Sentant poindre la critique sur son traitement exagéré du sujet, Le Monde s’en expliquait dans son éditorial du 13 mai, intitulé « Le miroir de Loft Story » : « le pays semble divisé en deux camps, pour ou contre, curieux ou moralisateurs, procureurs de la "télé-poubelle" ou adeptes de la "télé-réalité", dénonciateurs de l’avènement d’un totalitarisme soft ou promoteurs d’une démocratie de l’individu dont, dans les deux hypothèses, la télévision serait l’enjeu et l’instrument ». Car c’est une habitude, dans la presse bien pensante : le pays se doit d’être divisé en deux camps. Et si possible sur le sujet le plus insignifiant. Ayant posé les bases de cette prétendue « grande querelle nationale », qu’il n’hésite pas à comparer à la division droite-gauche en mai 81, Le Monde conclut fort naturellement qu’il ne peut pas se désintéresser de ce débat historique, qui passionne à tel point les français : « Largement ouvert - et c’est un signe de santé démocratique et de vie intellectuelle -, le débat s’est traduit par des points de vue contradictoires dans nos colonnes. [...] Ce débat est, de fait, le meilleur démenti aux prophètes de malheur. C’est la preuve que la réalité ne parle pas toute seule, comme une image brute volée par des caméras. Elle se raconte, s’explique, se commente dans une médiation plurielle. Débattre de "Loft Story", c’est refuser l’illusion de la "télé-réalité". »
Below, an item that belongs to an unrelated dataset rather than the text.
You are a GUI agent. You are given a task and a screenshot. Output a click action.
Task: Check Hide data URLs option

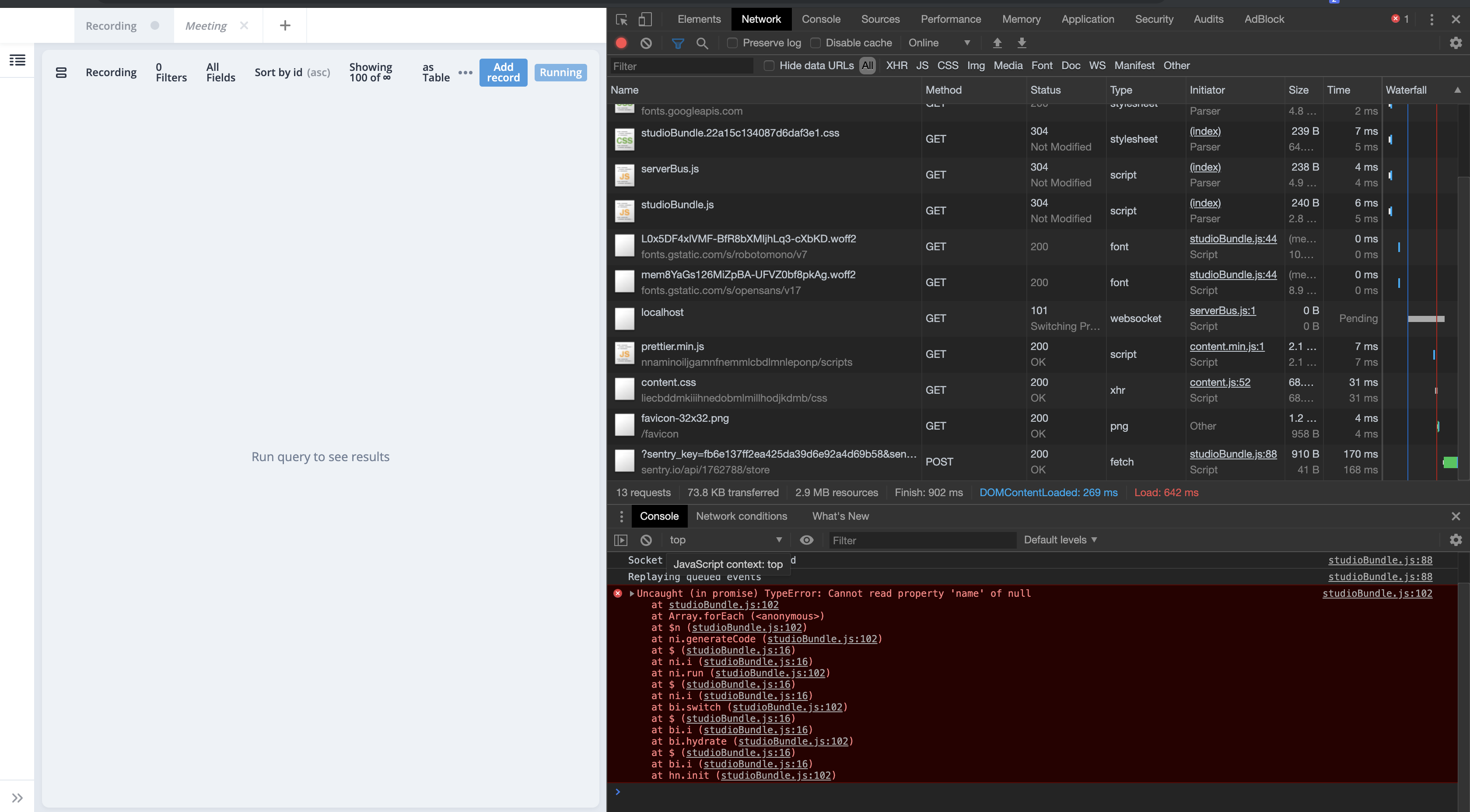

Pour dynamiter, si besoin était, l’alibi de la « médiation plurielle », une dernière cartouche de Debord : « L’ensemble des connaissances qui continue de se développer actuellement comme pensée du spectacle doit justifier une société sans justifications, et se constituer en science générale de la fausse conscience. Elle est entièrement conditionnée par le fait qu’elle ne peut ni ne veut penser sa propre base matérielle dans le système spectaculaire. »
Sa « propre base matérielle » n’est pourtant pas dénuée d’intérêt. On apprenait ainsi, dans la revue de presse de Pascale Clark, que Libé et Le Monde, médiateurs pluriels s’il en est dans les débats dépourvus d’intérêt, avaient augmenté leurs ventes de 15% les jours où ils avaient fait leur une sur Loft Story. Ce qui explique probablement pourquoi, pendant plusieurs jours consécutifs, les « ventres de une » du Monde avaient pris soin d’incorporer « Loft Story » dans leur titre. Même si « Les Américains nous promettent Loft Story sur Mars dans 20 ans » n’avait rigoureusement rien à voir avec le sujet - et dont le titre était même, pour faire vendre, carrément mensonger.
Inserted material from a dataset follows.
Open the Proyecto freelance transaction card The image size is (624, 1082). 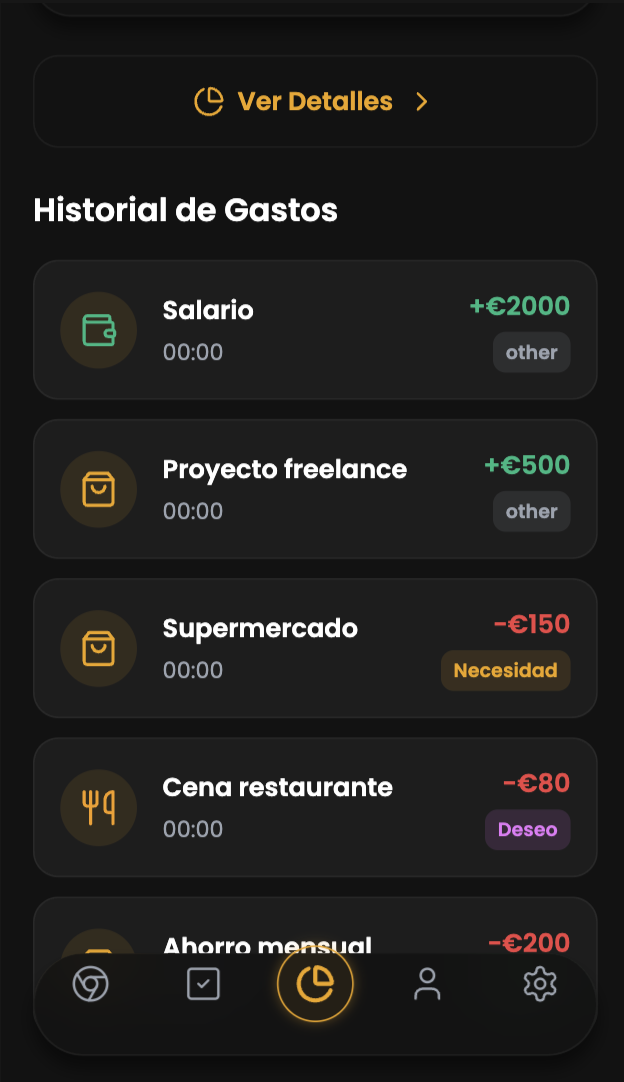pos(315,489)
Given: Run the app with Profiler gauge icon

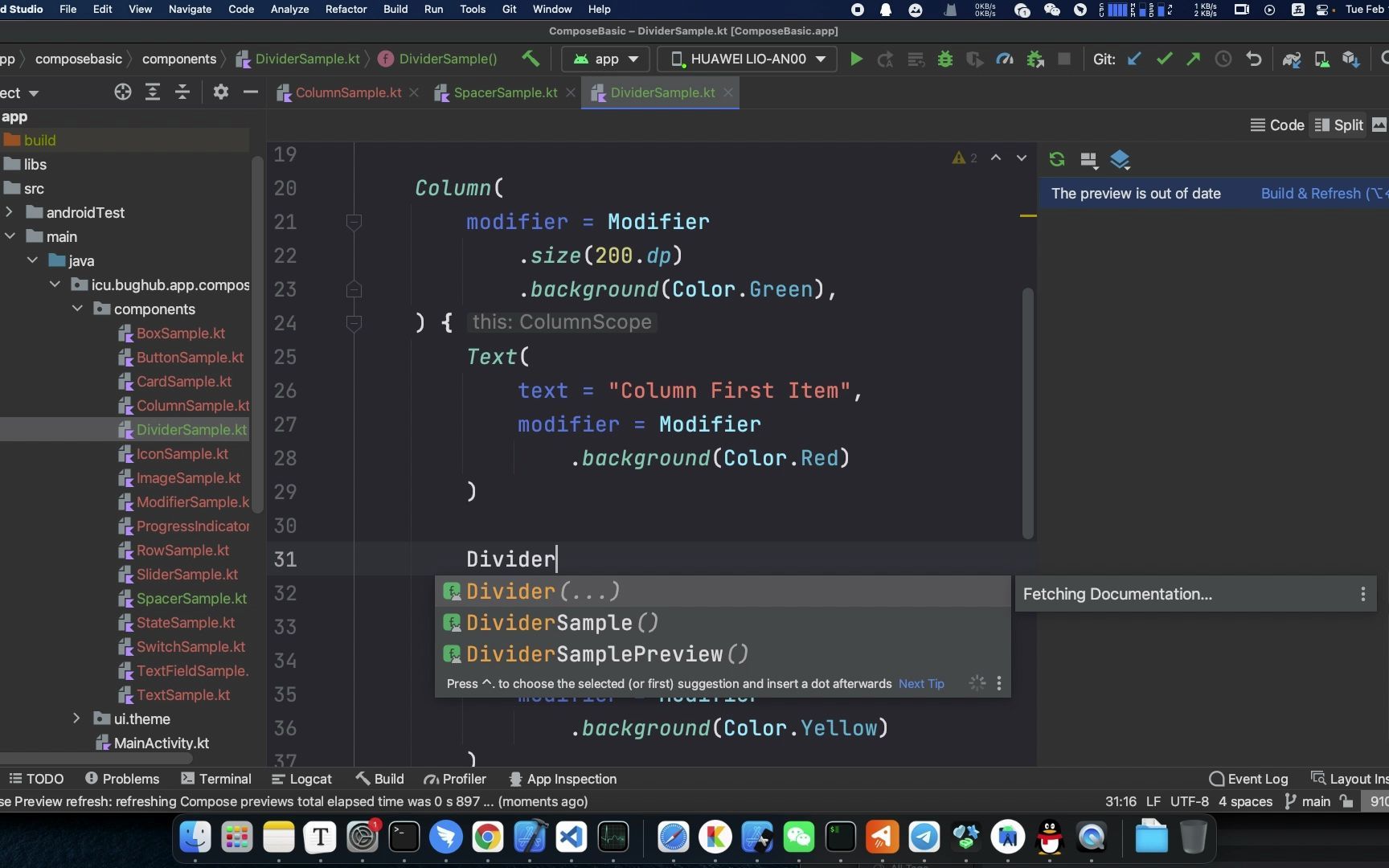Looking at the screenshot, I should pos(1004,59).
Et l’on pouvait sourire, lorsque les mêmes journaux nous rapportaient, la semaine dernière, qu’M6 s’apprêtait à lancer toute une série de produits dérivés (vêtements, magazines…). Sans oser s’avouer qu’ils n’étaient plus eux-mêmes que les produits dérivés de l’insignifiance qu’ils avaient réussi à élever au rang de phénomène de société.